Problem statement: What you return should be the full listing, word for word, without a single image.

-----

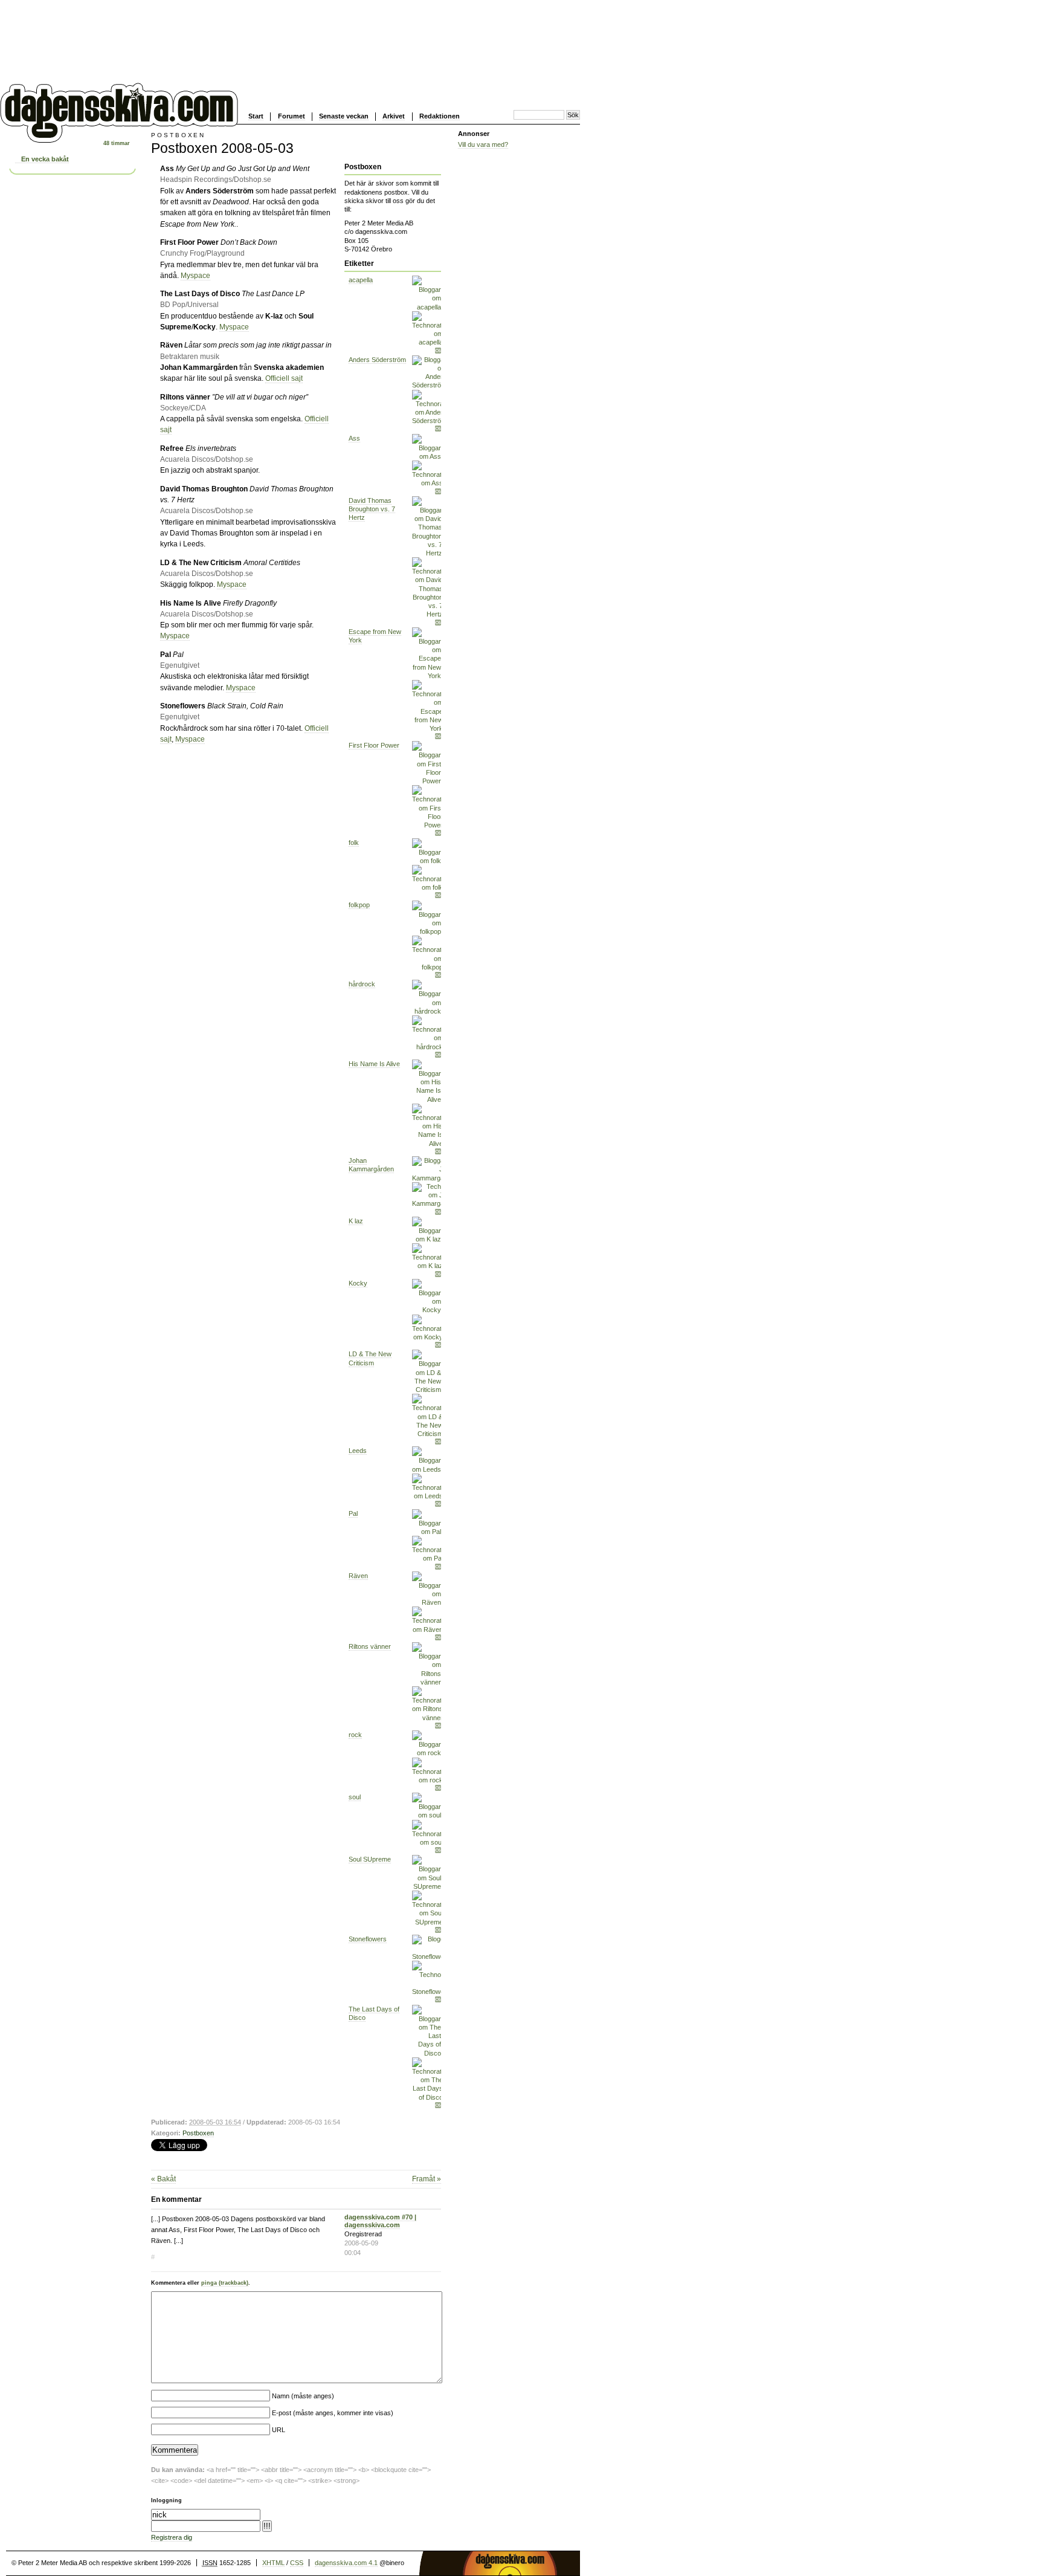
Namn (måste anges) (303, 2396)
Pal (353, 1513)
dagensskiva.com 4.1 (346, 2562)
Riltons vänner (370, 1646)
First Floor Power (374, 745)
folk (354, 842)
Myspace (195, 275)
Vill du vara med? (483, 144)
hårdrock (362, 984)
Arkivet (393, 116)
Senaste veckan (344, 116)
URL (278, 2429)
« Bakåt (163, 2179)
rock (355, 1734)
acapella (361, 279)
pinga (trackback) (224, 2283)
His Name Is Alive (374, 1063)
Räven (358, 1575)
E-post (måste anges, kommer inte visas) (332, 2412)
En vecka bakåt (45, 159)
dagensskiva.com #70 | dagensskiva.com (380, 2220)
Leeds (358, 1450)
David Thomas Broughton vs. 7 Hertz (372, 509)
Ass (354, 438)
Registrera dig (171, 2537)
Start (255, 116)
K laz (356, 1221)
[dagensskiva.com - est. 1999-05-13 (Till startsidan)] (119, 138)
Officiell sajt (284, 378)
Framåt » (426, 2179)
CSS (296, 2562)
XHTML (273, 2562)
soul (355, 1797)
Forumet (291, 116)
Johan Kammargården (371, 1165)
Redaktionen (439, 116)
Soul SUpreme (370, 1859)
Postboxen (198, 2133)
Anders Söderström (377, 359)
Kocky (358, 1283)
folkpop (359, 904)
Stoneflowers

-----

Problem solution:
Namn (måste anges) (303, 2396)
Pal (353, 1513)
dagensskiva.com 4.1 (346, 2562)
Riltons vänner (370, 1646)
First Floor Power (374, 745)
folk (354, 842)
Myspace (195, 275)
Vill du vara med? (483, 144)
hårdrock (362, 984)
Arkivet (393, 116)
Senaste veckan (344, 116)
URL (278, 2429)
« Bakåt (163, 2179)
rock (355, 1734)
acapella (361, 279)
pinga (trackback) (224, 2283)
His Name Is Alive (374, 1063)
Räven (358, 1575)
E-post (måste anges, kommer inte visas) (332, 2412)
En vecka bakåt (45, 159)
dagensskiva.com #70 | dagensskiva.com (380, 2220)
Leeds (358, 1450)
David Thomas Broughton vs. 7 Hertz (372, 509)
Ass (354, 438)
Registrera dig (171, 2537)
Start (255, 116)
K laz (356, 1221)
[dagensskiva.com - est. 1999-05-13 (Till startsidan)] (119, 138)
Officiell sajt (284, 378)
Framåt » (426, 2179)
CSS (296, 2562)
XHTML (273, 2562)
soul (355, 1797)
Forumet (291, 116)
Johan Kammargården (371, 1165)
Redaktionen (439, 116)
Soul SUpreme (370, 1859)
Postboxen (198, 2133)
Anders Söderström (377, 359)
Kocky (358, 1283)
folkpop (359, 904)
Stoneflowers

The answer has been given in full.